* Description of the task
Show every line in the items below that contains the word "Open", copying each line in full.

* Given information
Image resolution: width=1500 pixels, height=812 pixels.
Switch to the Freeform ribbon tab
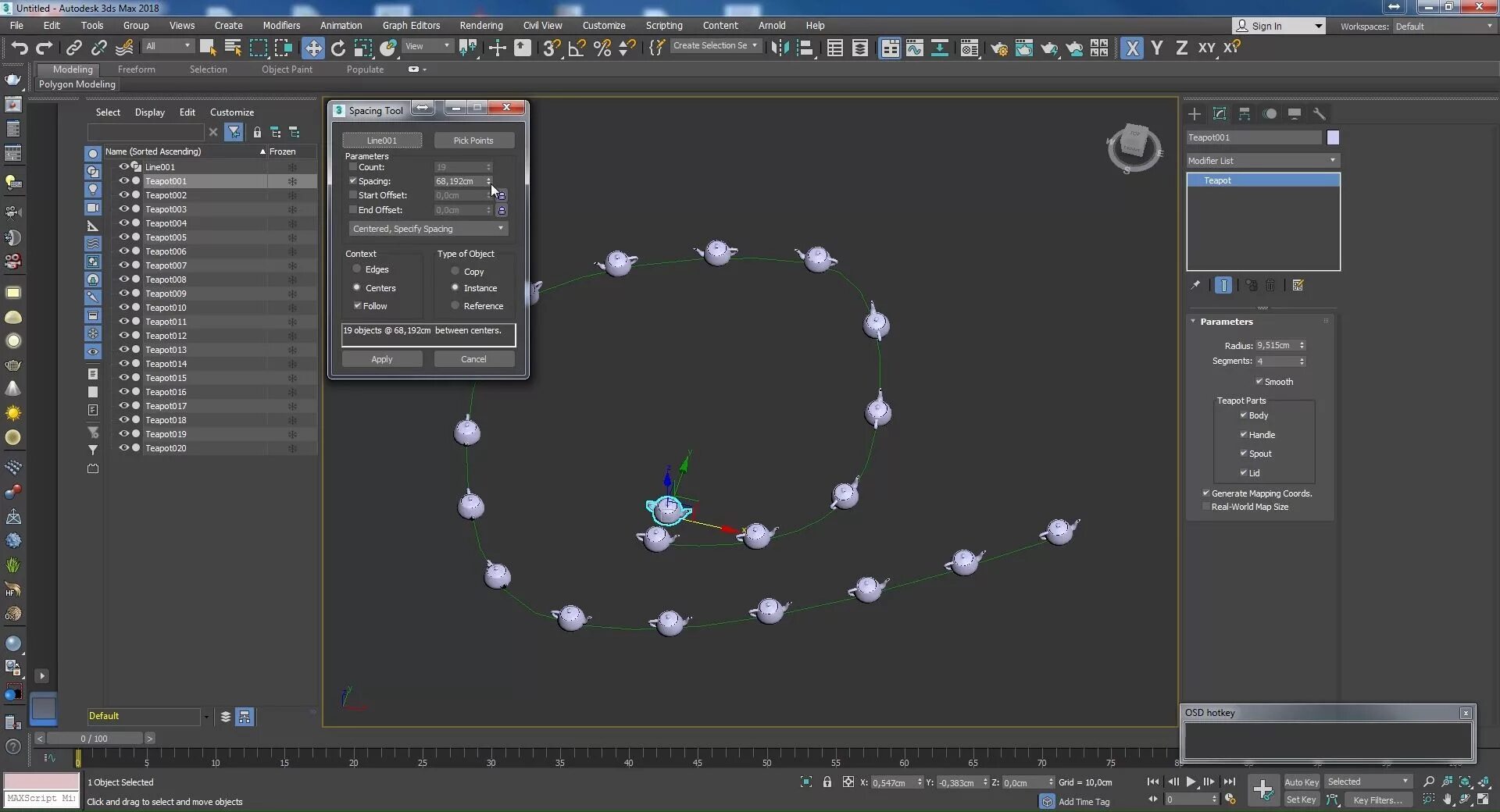[x=137, y=69]
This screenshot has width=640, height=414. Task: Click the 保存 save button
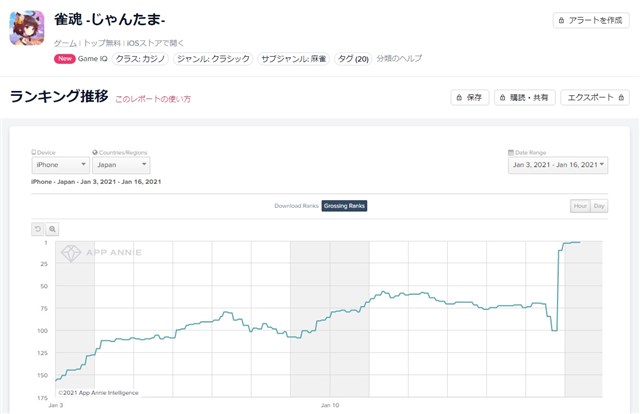tap(470, 97)
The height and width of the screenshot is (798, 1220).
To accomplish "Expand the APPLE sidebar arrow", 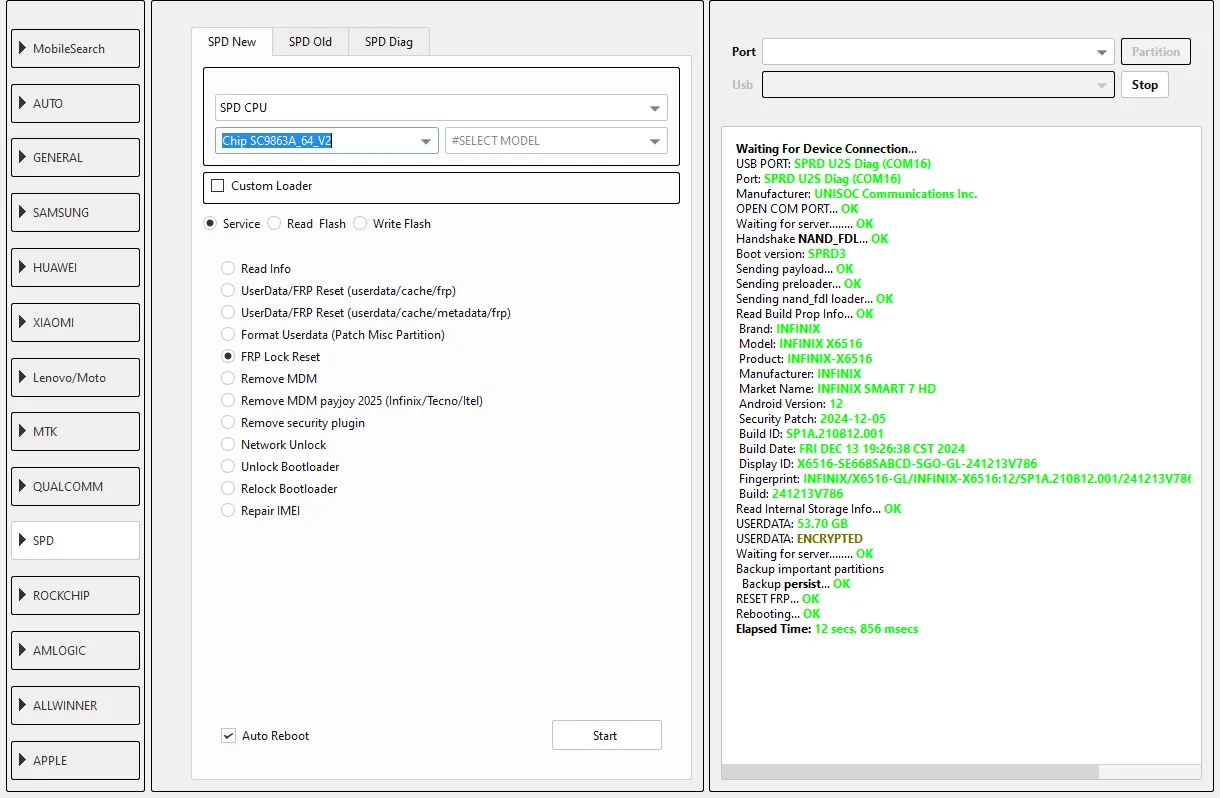I will (x=23, y=761).
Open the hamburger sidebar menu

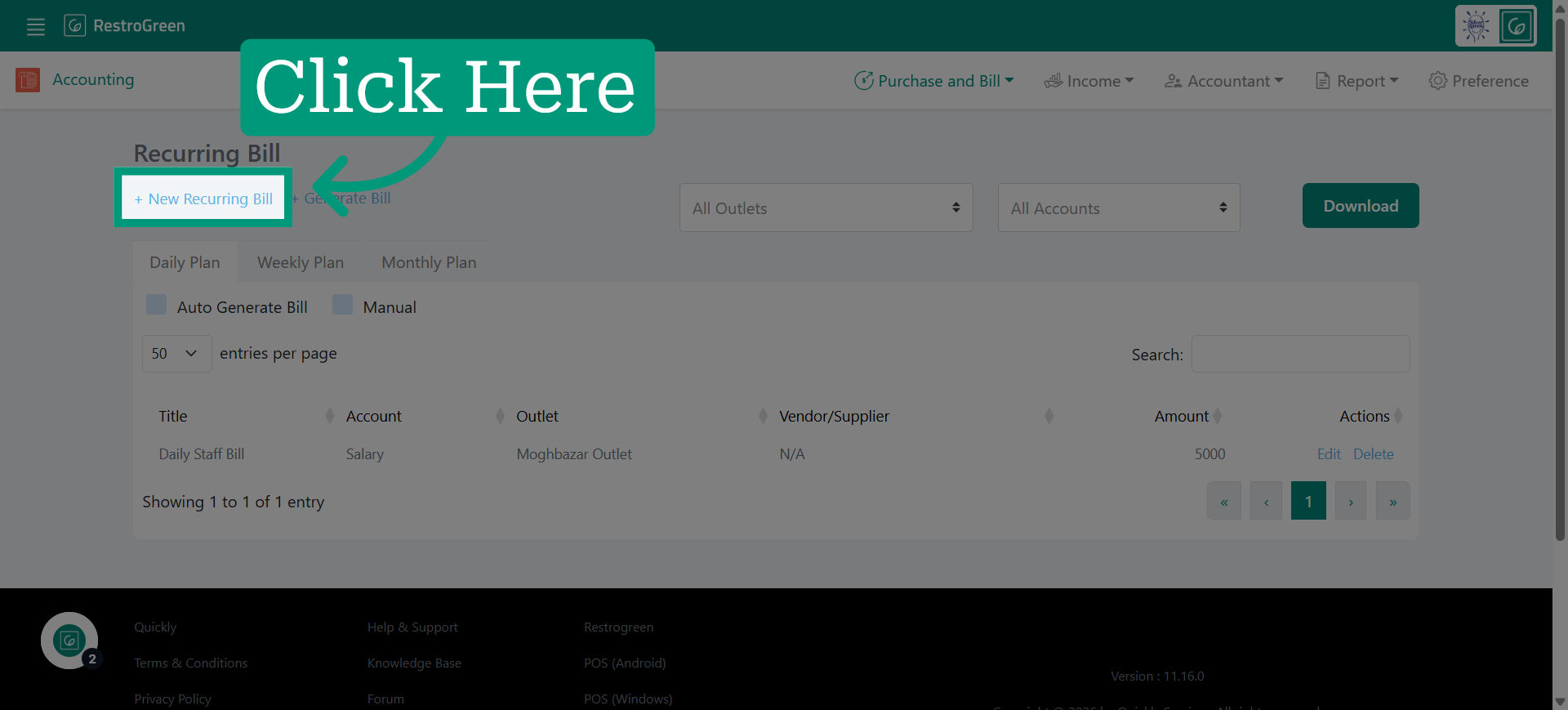click(x=36, y=26)
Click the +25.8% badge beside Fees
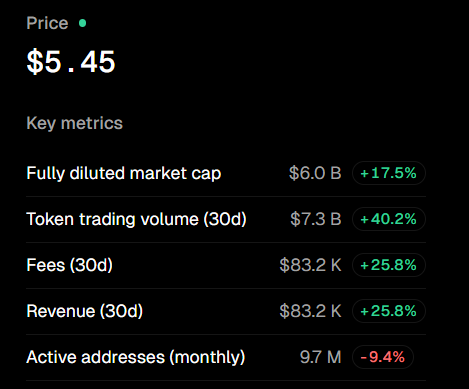469x389 pixels. (389, 265)
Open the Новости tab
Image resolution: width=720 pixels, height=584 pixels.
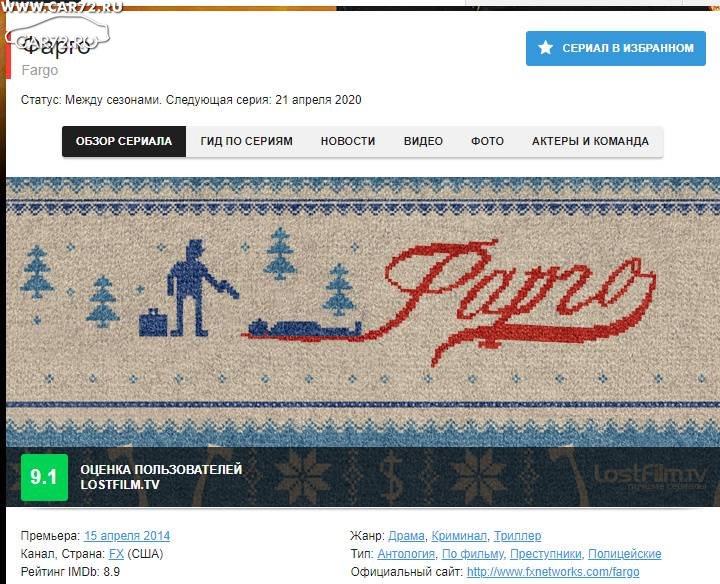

* Task solution
Open the hamburger sidebar menu
Open the Новости tab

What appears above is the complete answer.